## YOUR TASK
Set down exactly each line of the entries below, beginning at the one that contains "[Share using email] (731, 206)" and ending at the last, and no others.

## PROVIDED DATA
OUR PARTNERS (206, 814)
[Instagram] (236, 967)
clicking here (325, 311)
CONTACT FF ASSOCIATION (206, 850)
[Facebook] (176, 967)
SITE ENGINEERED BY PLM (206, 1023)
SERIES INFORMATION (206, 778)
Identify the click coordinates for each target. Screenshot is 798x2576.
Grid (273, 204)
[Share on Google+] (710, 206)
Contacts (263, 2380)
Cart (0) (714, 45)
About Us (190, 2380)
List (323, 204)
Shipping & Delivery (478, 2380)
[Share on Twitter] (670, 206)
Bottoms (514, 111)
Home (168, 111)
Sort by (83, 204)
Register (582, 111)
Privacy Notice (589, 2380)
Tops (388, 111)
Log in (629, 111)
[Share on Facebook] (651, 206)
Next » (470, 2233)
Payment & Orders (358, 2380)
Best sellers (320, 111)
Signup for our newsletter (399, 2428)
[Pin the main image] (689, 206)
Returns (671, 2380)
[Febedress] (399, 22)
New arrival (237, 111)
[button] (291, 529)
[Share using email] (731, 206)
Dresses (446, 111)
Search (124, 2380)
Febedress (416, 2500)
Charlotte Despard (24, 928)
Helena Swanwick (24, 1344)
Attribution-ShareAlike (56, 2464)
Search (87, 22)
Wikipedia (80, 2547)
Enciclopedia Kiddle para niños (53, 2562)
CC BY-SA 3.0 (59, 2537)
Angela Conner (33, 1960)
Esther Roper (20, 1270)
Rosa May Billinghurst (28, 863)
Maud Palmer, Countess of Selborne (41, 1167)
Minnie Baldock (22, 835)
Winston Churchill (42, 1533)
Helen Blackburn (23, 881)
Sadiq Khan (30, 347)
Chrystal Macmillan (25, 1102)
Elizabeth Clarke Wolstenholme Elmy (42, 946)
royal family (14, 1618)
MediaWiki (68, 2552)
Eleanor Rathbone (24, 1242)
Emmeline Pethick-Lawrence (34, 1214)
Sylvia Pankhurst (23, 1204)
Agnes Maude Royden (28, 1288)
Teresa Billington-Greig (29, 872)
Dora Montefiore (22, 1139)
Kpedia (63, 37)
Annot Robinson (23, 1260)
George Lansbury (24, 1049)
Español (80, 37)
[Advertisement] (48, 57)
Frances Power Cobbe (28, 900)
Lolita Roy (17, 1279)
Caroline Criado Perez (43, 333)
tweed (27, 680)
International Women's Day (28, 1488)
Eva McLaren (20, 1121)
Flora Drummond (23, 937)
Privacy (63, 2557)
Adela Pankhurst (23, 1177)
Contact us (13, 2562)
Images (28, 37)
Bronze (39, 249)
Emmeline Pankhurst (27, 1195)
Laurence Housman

## TASK SOLUTION
[Share using email] (731, 206)
Dresses (446, 111)
Search (124, 2380)
Febedress (416, 2500)
Charlotte Despard (24, 928)
Helena Swanwick (24, 1344)
Attribution-ShareAlike (56, 2464)
Search (87, 22)
Wikipedia (80, 2547)
Enciclopedia Kiddle para niños (53, 2562)
CC BY-SA 3.0 (59, 2537)
Angela Conner (33, 1960)
Esther Roper (20, 1270)
Rosa May Billinghurst (28, 863)
Maud Palmer, Countess of Selborne (41, 1167)
Minnie Baldock (22, 835)
Winston Churchill (42, 1533)
Helen Blackburn (23, 881)
Sadiq Khan (30, 347)
Chrystal Macmillan (25, 1102)
Elizabeth Clarke Wolstenholme Elmy (42, 946)
royal family (14, 1618)
MediaWiki (68, 2552)
Eleanor Rathbone (24, 1242)
Emmeline Pethick-Lawrence (34, 1214)
Sylvia Pankhurst (23, 1204)
Agnes Maude Royden (28, 1288)
Teresa Billington-Greig (29, 872)
Dora Montefiore (22, 1139)
Kpedia (63, 37)
Annot Robinson (23, 1260)
George Lansbury (24, 1049)
Español (80, 37)
[Advertisement] (48, 57)
Frances Power Cobbe (28, 900)
Lolita Roy (17, 1279)
Caroline Criado Perez (43, 333)
tweed (27, 680)
International Women's Day (28, 1488)
Eva McLaren (20, 1121)
Flora Drummond (23, 937)
Privacy (63, 2557)
Adela Pankhurst (23, 1177)
Contact us (13, 2562)
Images (28, 37)
Bronze (39, 249)
Emmeline Pankhurst (27, 1195)
Laurence Housman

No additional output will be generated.